Guselkumab is recommended by NICE as an option for treating plaque psoriasis if:
- the disease is severe, as defined by a total Psoriasis Area and Severity Index (PASI) of 10 or more and a Dermatology Life Quality Index (DLQI) of more than 10, and
- the disease has not responded to other systemic therapies, including ciclosporin, methotrexate and PUVA (psoralen and long-wave ultraviolet A radiation), or these options are contraindicated or not tolerated.
Prescribers should stop guselkumab at 16 weeks if the patient’s response is not adequate. An adequate response is defined as a 75% reduction in the PASI score (PASI 75) or a 50% reduction in the PASI score plus a 5-point reduction in DLQI.
Approval of guselkumab for NHS use was granted on the condition that the drug is provided in agreement with the commercial arrangement.

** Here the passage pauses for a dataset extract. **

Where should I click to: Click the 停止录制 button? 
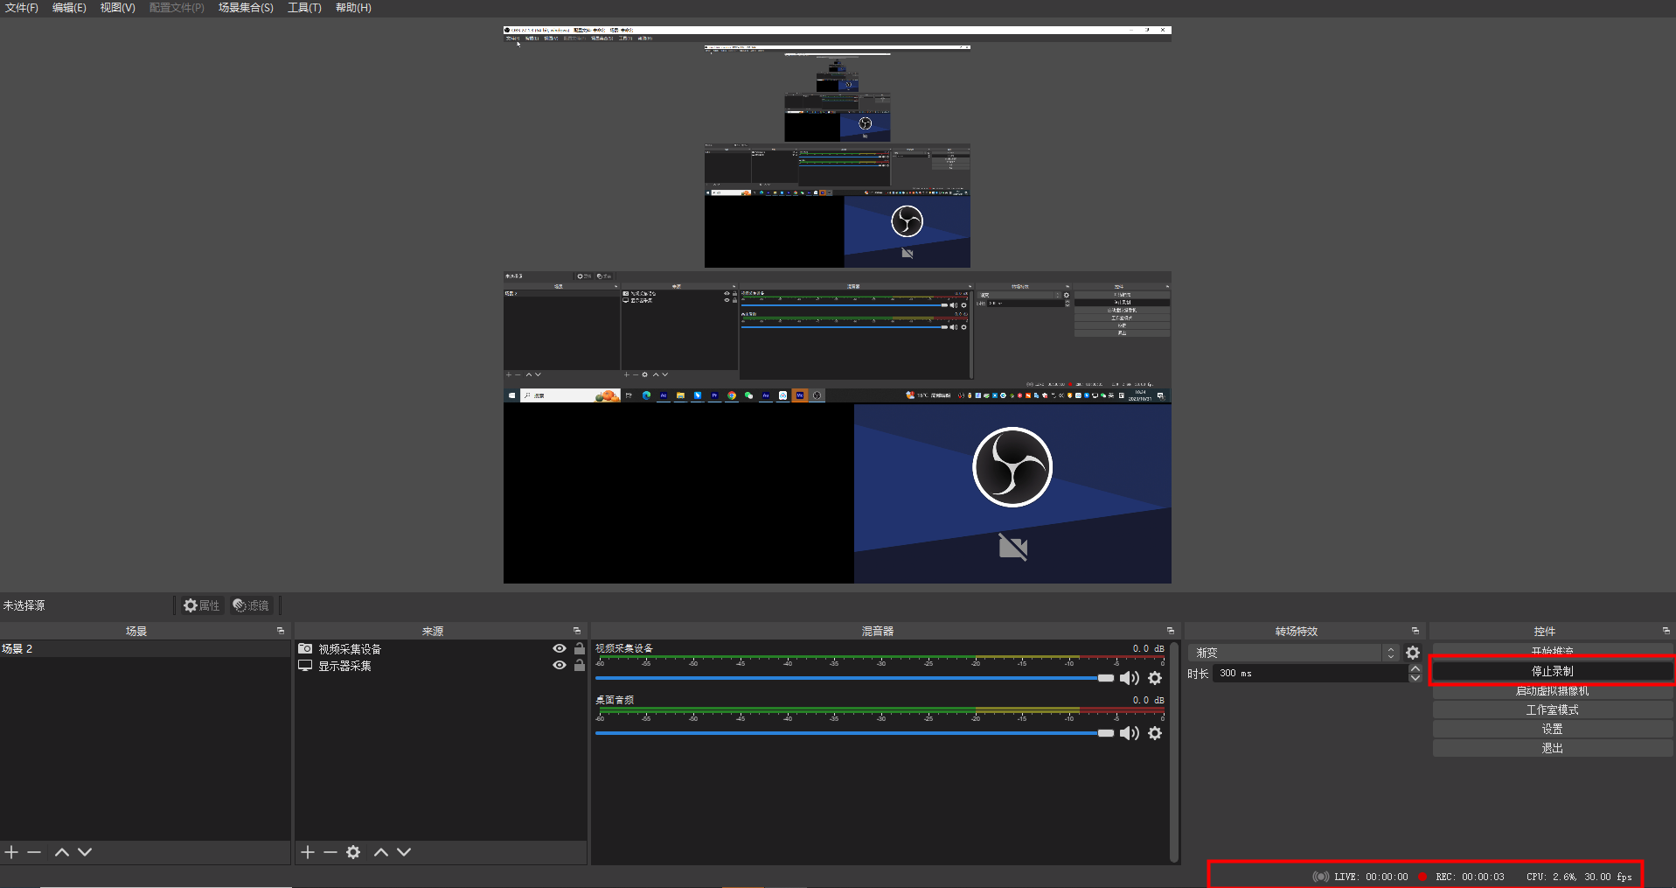[1552, 671]
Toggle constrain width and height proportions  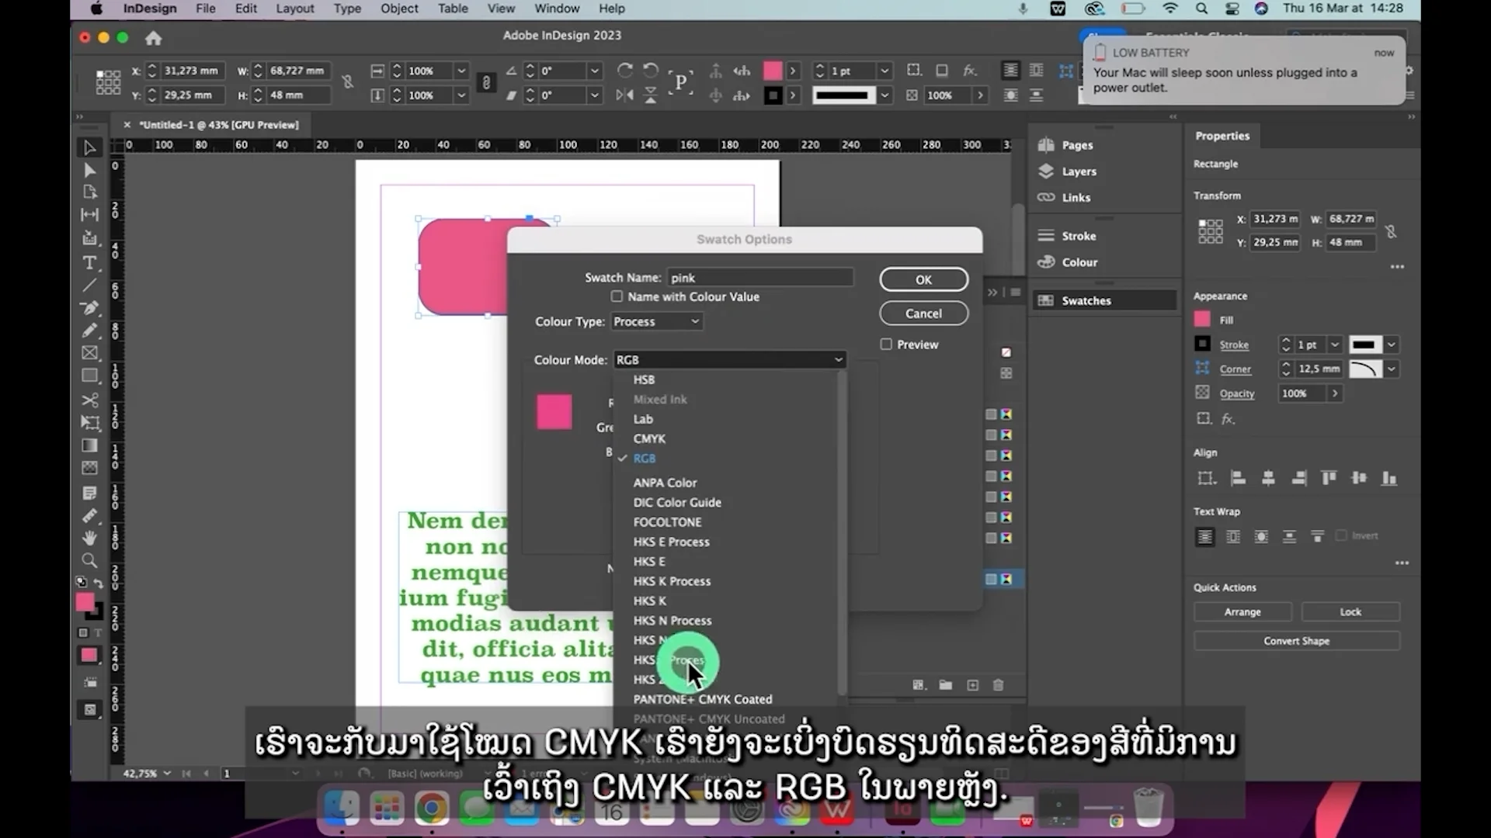[1391, 230]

NICE issued its guidance following a fast track appraisal, which enables quicker access for patients to the most cost-effective new treatments. The NHS now has 30 days to make guselkumab available.

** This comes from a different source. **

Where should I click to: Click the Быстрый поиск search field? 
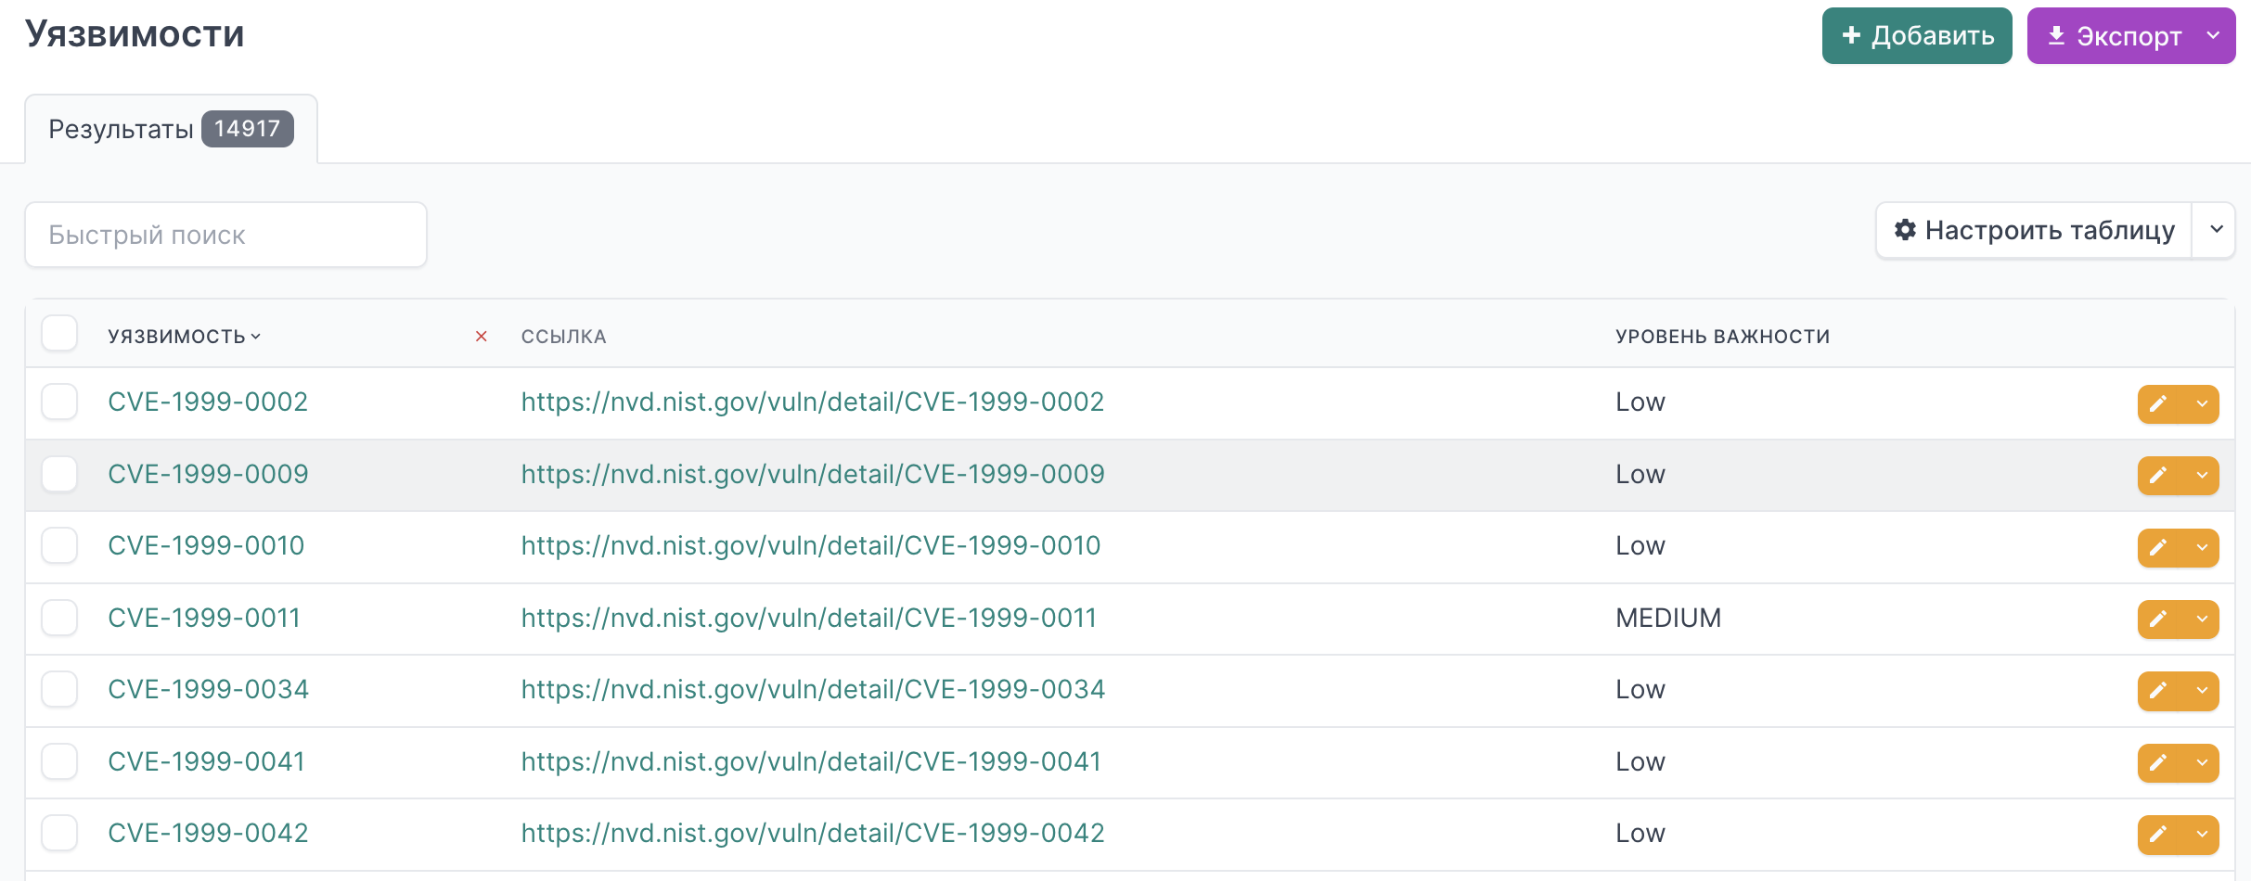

Guselkumab is the first biologic to selectively target the regulatory cytokine IL-23, levels of which are elevated in the skin of patients with plaque psoriasis. Based on evidence from clinical trials and indirect comparisons, NICE concluded that guselkumab is more effective than TNF inhibitors (adalimumab, etanercept, and infliximab) and ustekinumab, and its health benefits are likely to be comparable to those of ixekizumab and secukinumab.